Farm Progress

U.S. and Mexico governments announced an agreement in principle to provide a path to concluding the nearly two-year-long dispute of the Cross Border Trucking Pilot Program.Once the agreement is finalized, it will have a positive impact on the fresh produce industry—particularly producers of lettuce, pears, grapes, strawberries, apricots and almonds—as it could significantly reduce tariffs on produce shipped to Mexico. Since the dispute began growers in California and Arizona have seen sales to Mexico decline.

March 7, 2011

2 Min Read

U.S. and Mexico governments announced an agreement in principle to provide a path to concluding the nearly two-year-long dispute of the Cross Border Trucking Pilot Program. Once the agreement is finalized, it will have a positive impact on the fresh produce industry—particularly producers of lettuce, pears, grapes, strawberries, apricots and almonds—as it could significantly reduce tariffs on produce shipped to Mexico. Since the dispute began growers in California and Arizona have seen sales to Mexico decline.

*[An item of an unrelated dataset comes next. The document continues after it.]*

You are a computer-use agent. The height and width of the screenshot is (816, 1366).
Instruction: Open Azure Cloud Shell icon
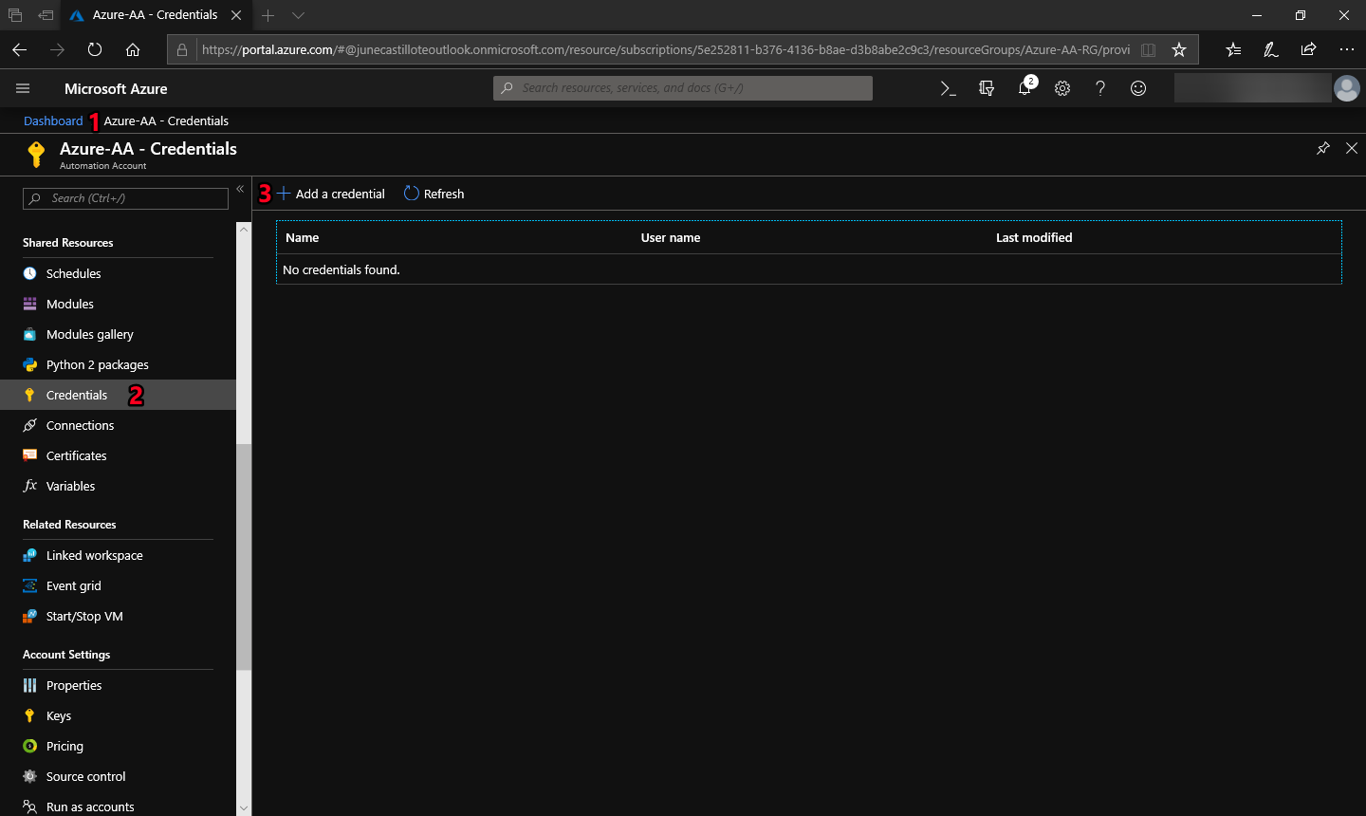(x=948, y=88)
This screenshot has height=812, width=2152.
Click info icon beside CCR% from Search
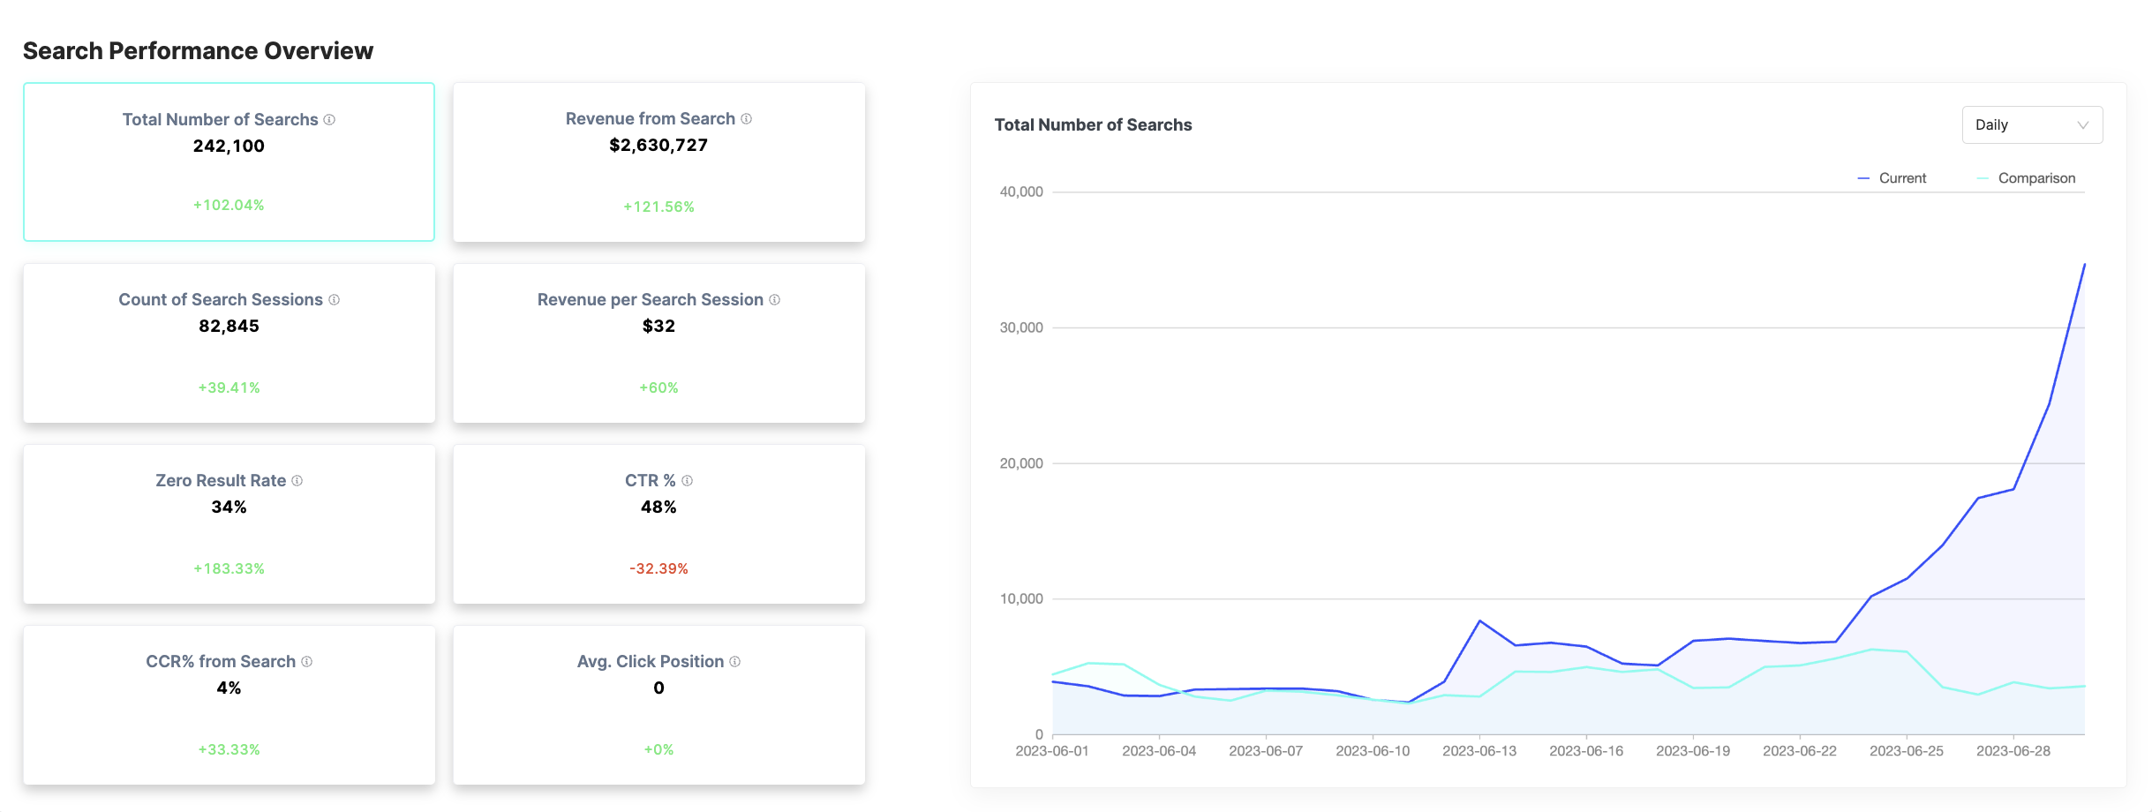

This is welcome news that is long overdue,” said Tom Nassif, president and CEO of Western Growers. “Many of our members have been caught in the middle of this dispute over the last two years. It is in times of economic challenge that barriers to trade should be lifted, not fortified. We urge the governments to finalize this agreement and ask members of Congress to support the resolution.”

In the agreement, Mexico would lift 50 percent of the tariffs when the final agreement is signed by both nations. That could amount to a significant reduction in tariffs affecting fresh produce which range from 10 percent to 45 percent on fruits, vegetables and nuts shipped to Mexico. Shippers paying a 40 percent tariff would now pay a 20 percent tariff, according to the deal.

The remaining tariff would be lifted when the first Mexican carrier is authorized under the new program.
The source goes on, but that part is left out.